Aggregation commands
fieldsSummary
The fieldsSummary
command calculates the cardinality of field values that the specified fields have.
Syntax
fieldsSummary field, … [, topValues] [, extrapolateSamples]
Parameters
Parameter | Type | Description | Required |
---|---|---|---|
field | field identifier | A field identifier. | required |
topValues | positive long | The number of top N values to be returned. | optional |
extrapolateSamples | boolean | Flag indicating if the cardinality shall be multiplied with a possible sampling rate. | optional |
Basic example
Example: Simple fields summary
The following example shows the cardinality of values for the field host
.
data record(host = "host-a"),record(host = "host-a"),record(host = "host-b")| fieldsSummary host
Query result:
field | rawCount | count | values |
---|---|---|---|
host | 3 | 3 | [value: host-a count: 2 , value: host-b count: 1 ] |
Practical example
Example: Log count by host
In this example, the query fetches logs with a sampling ratio of 10,000 and calculates the cardinality of values for the dt.entity.host
field, providing the 10 top values encountered when extrapolating the value count by the sampling ratio.
fetch logs, samplingRatio: 10000| fieldsSummary dt.entity.host, topValues: 10, extrapolateSamples: true
makeTimeseries
Creates timeseries from the data in the stream. The makeTimeseries
command provides a convenient way to chart raw non-metric data (such as events or logs) over time.
Syntax
makeTimeseries [by: { [expression, …] }] [, interval] [, bins] [, from] [, to] [, timeframe] [, time ,] [, spread ,] aggregation, …
Parameters
Parameter | Type | Description | Required |
---|---|---|---|
aggregation | aggregation function | The aggregation function that should be used to create the series. | required |
time | expression | The expression that provides the timestamp for a record, which will be assigned to a series bucket. If the current data does not contain a field | optional |
from | timestamp, duration | The start timestamp of the series. The actual series timeframe will be adjusted by the series alignment. | optional |
to | timestamp, duration | The end timestamp of the series. The actual series timeframe will be adjusted by the series alignment. | optional |
timeframe | timeframe | The timeframe of the series. | optional |
bins | positive integer | The number of buckets that should be created for the series. | optional |
interval | positive duration | The length of a bucket in the series. Must not be specified if bins is specified. Automatically calculated based on the number of bins. | optional |
by | list of expressions | The expressions the series should be split by. | optional |
spread | timeframe | A timeframe expression that provides the timeframe for the bucket calculation of the values in the series. | optional |
Basic example
Example: Count records
The following example counts the number of records per time interval.

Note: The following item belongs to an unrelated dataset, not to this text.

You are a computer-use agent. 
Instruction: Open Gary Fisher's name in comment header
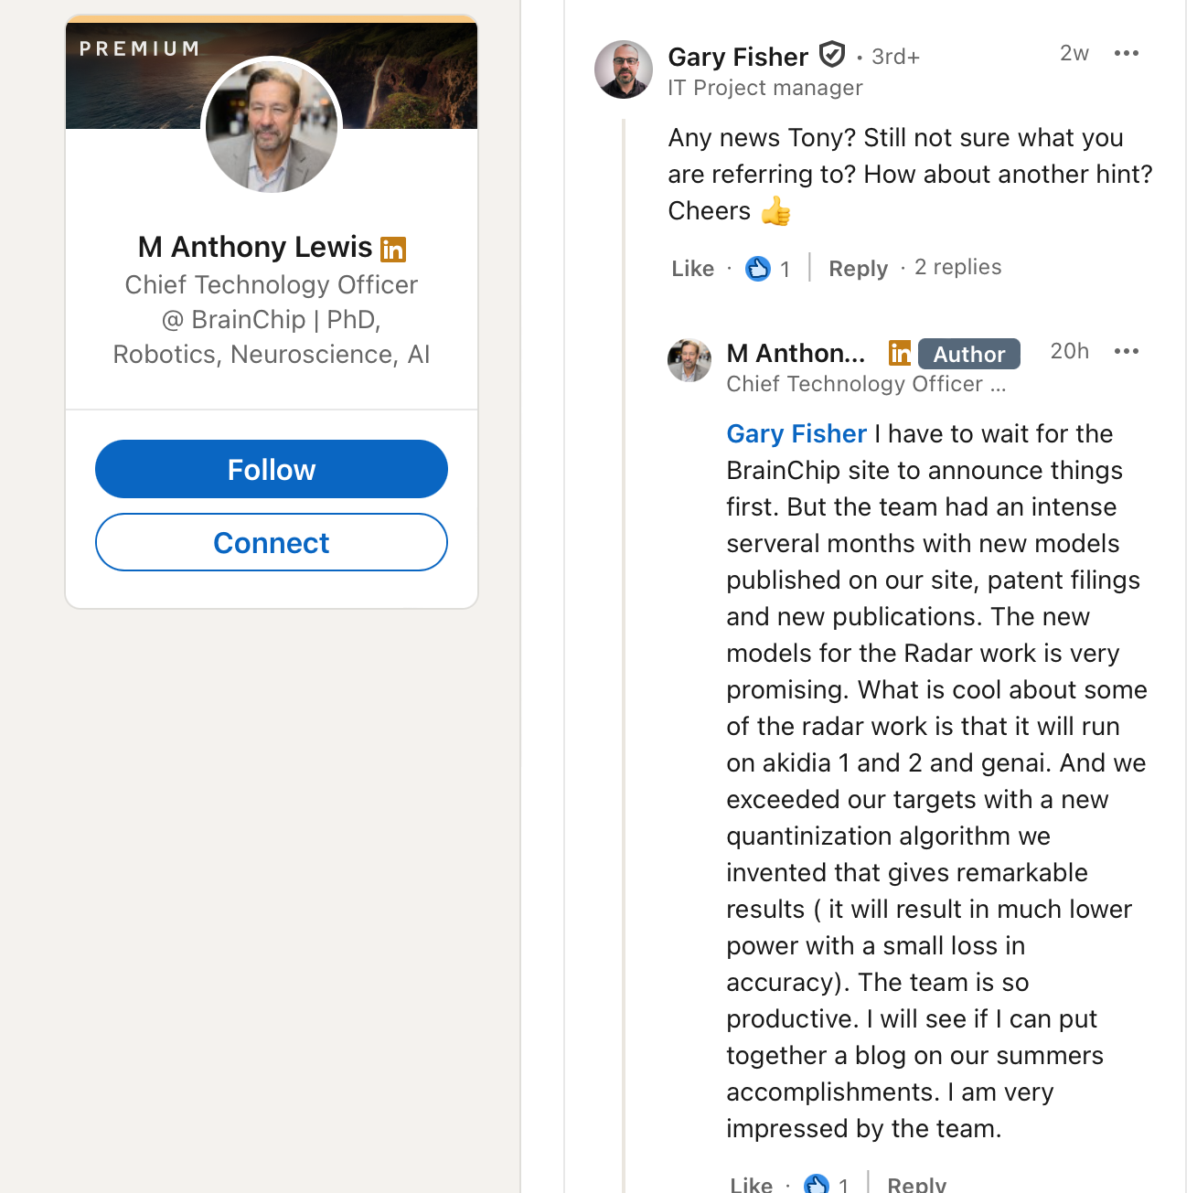tap(738, 57)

data record(timestamp = toTimestamp("2019-08-01T09:30:00.000-0400")),record(timestamp = toTimestamp("2019-08-01T09:31:00.000-0400")),record(timestamp = toTimestamp("2019-08-01T09:31:30.000-0400")),record(timestamp = toTimestamp("2019-08-01T09:32:00.000-0400"))| makeTimeseries count(),from: toTimestamp("2019-08-01T09:30:00.000-0400"),to: toTimestamp("2019-08-01T09:33:00.000-0400")
Query result:
timeframe | interval | count() |
---|---|---|
start: 2019-08-01T13:30:00.000Z end: 2019-08-01T13:33:00.000Z | 1 min | [1, 2, 1] |
Practical examples
Example 1: Error logs for host
This example shows error logs for a host over time.
fetch logs| filter dt.entity.host == "HOST-02A6022668FCA28E" and loglevel == "ERROR"| makeTimeseries count()
Example 2: Buy activity for account
The following example shows the buy activity for a specific account for the last 24 hours.
The interval
parameter sets the time interval to 30 minutes, resulting in 48 bins in the query outcome.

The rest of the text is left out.